*** DOCUMENT PASSAGE ***

[Gluster-users] Using gluster for a CDN

Wed May 6 09:25:04 UTC 2009

>
> IIRC, a lot of the 2.0 release candidates had data corruption problems
> with the replicate translator. I'd suggest checking the mailing list
> archive to see if these issues are fixed.
>

Ok, thanks.

>> I'm currently building a CDN in order to serve static files all over
>> the world for my services.
>> The DNS and load-balancing part is complete, but I'm currently stuck
>> at the point of synchronizing and spreading the files.
>
> rsync+cron? If the files don't change to often, that might be enough.

Yes this could be a simple solution for some projects, but I actually
want the file to be instantly at many places once it has been uploaded
at one place.

> drbd ( http://www.drbd.org/ )? Might be suitable if used as backup
> only (each set of disks is read/written at one location and replicated
> to off site backup).
>

Yes of course, but this is not really what I'm looking for.

>
> AFAIK, 'replicate' is - by design - sensitive to network latency: it
> talks to all mirrors to find out which one has the latest version of a
> file.
> IMHO, that would not work well in your case if every access takes
> 500ms round trip time (rough estimate for "half around the world", not
> based on any tests) before even opening the file.
> http://www.gluster.org/docs/index.php/Understanding_AFR_Translator
>

Well, the fact that the replicate part could take 500ms, is perfectly fine.
The file gets uploaded at one place, and then gets instantly
replicated at many places... it might take time, but it's fine.
I don't have a lot of write operations.

But what I would like is the read operations to use the closest server
from them (by configuration of course, not by magic).

> Using it as a "staging area" for updates might work:
> 1. write changes to replicated gluster volume (from any location)
> 2. sync from gluster volume to local disk (the one that feeds the web servers)
>

This is quite I have in mind, but I would like to avoid the 'sync'
part, and directly use gluster, like :
1) write changes to replicated gluster volume (from any location).
2) read from closest gluster volume (from datacenter).

This is an architecture that is perfectly feasible with an SQL for
example in a master/slave configuration.
1) write data to the master
2) replicate to all slaves all around the world
3) read from the closest slave.

See what I mean ?

Thanks a lot,

Ugo

-- 
"Above, the stars are spiralling
and Heaven, Earth are roaming in a spin"

*** RECORDS PROVIDED ***

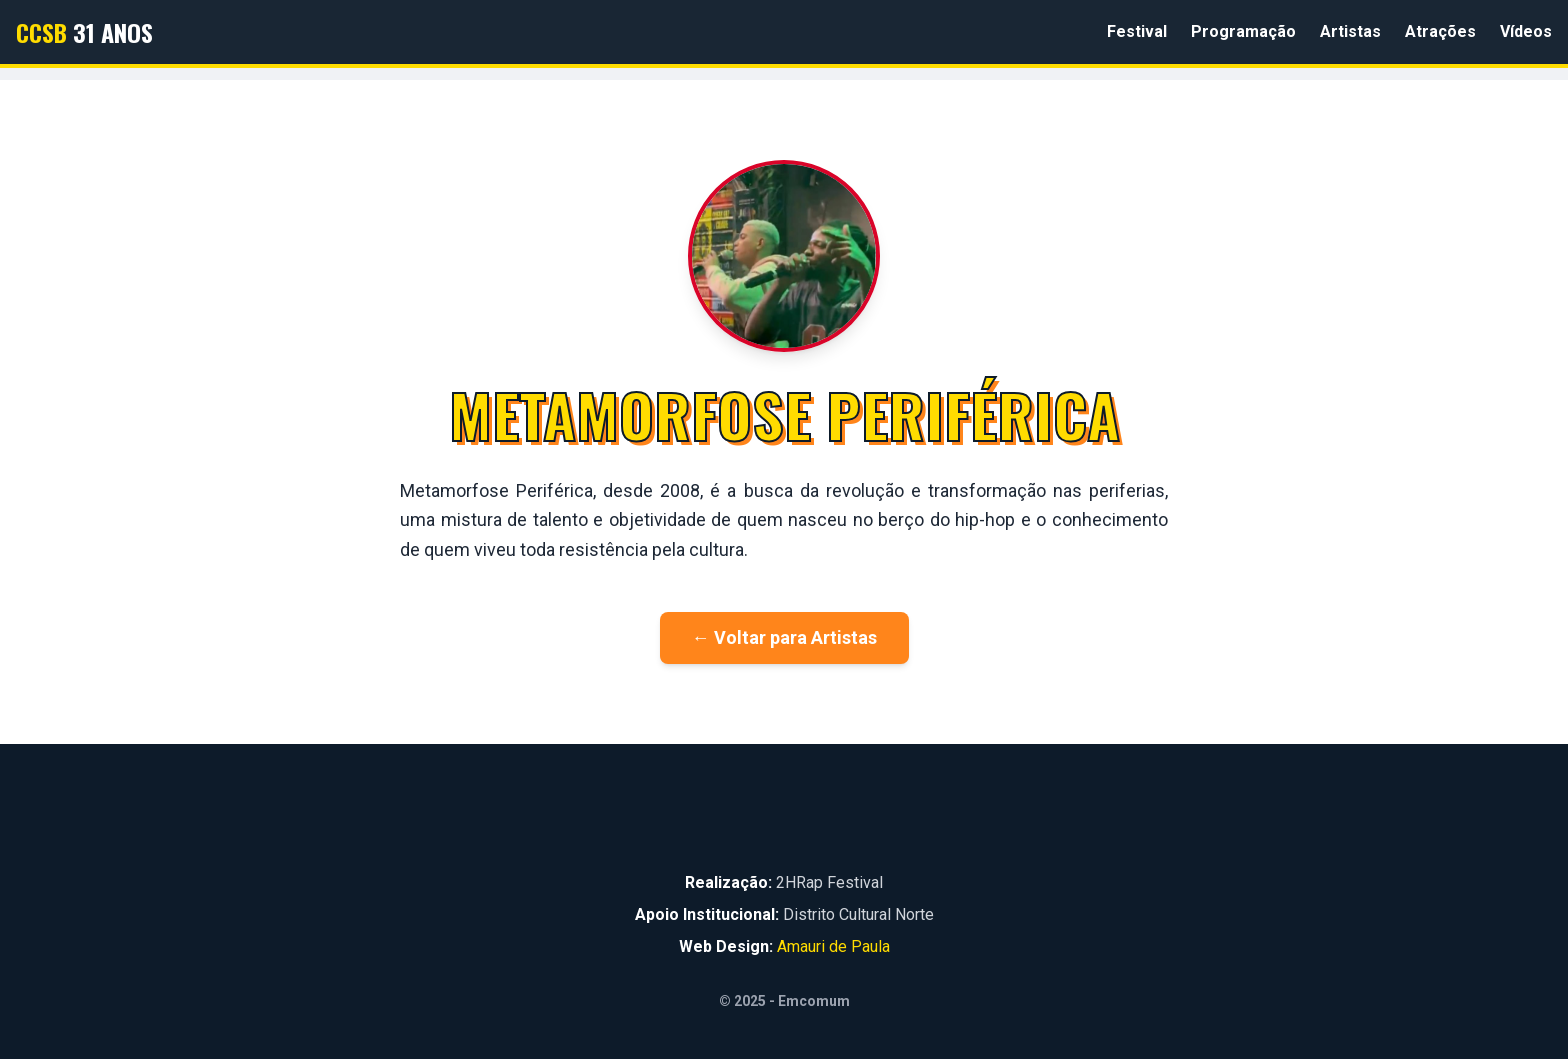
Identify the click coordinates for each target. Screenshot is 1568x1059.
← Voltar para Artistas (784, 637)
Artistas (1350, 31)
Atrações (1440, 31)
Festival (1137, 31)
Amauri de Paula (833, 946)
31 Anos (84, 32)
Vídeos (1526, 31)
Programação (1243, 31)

***

## BRIEF 1
In the Gluster CDN thread, what are the answers to these?
(a) What tool combination is first suggested for cases where the files don't change too often?
(b) What round-trip time is roughly estimated for every access "half around the world"?
(c) In the SQL master/slave comparison, which server is data read from?
## BRIEF 2
Can you retype the Gluster CDN thread word for word, everything from "Well, the fact" down to "but it's fine."?

## EXERCISE RESULT 1
(a) rsync+cron
(b) 500ms
(c) The closest slave

## EXERCISE RESULT 2
Well, the fact that the replicate part could take 500ms, is perfectly fine.
The file gets uploaded at one place, and then gets instantly
replicated at many places... it might take time, but it's fine.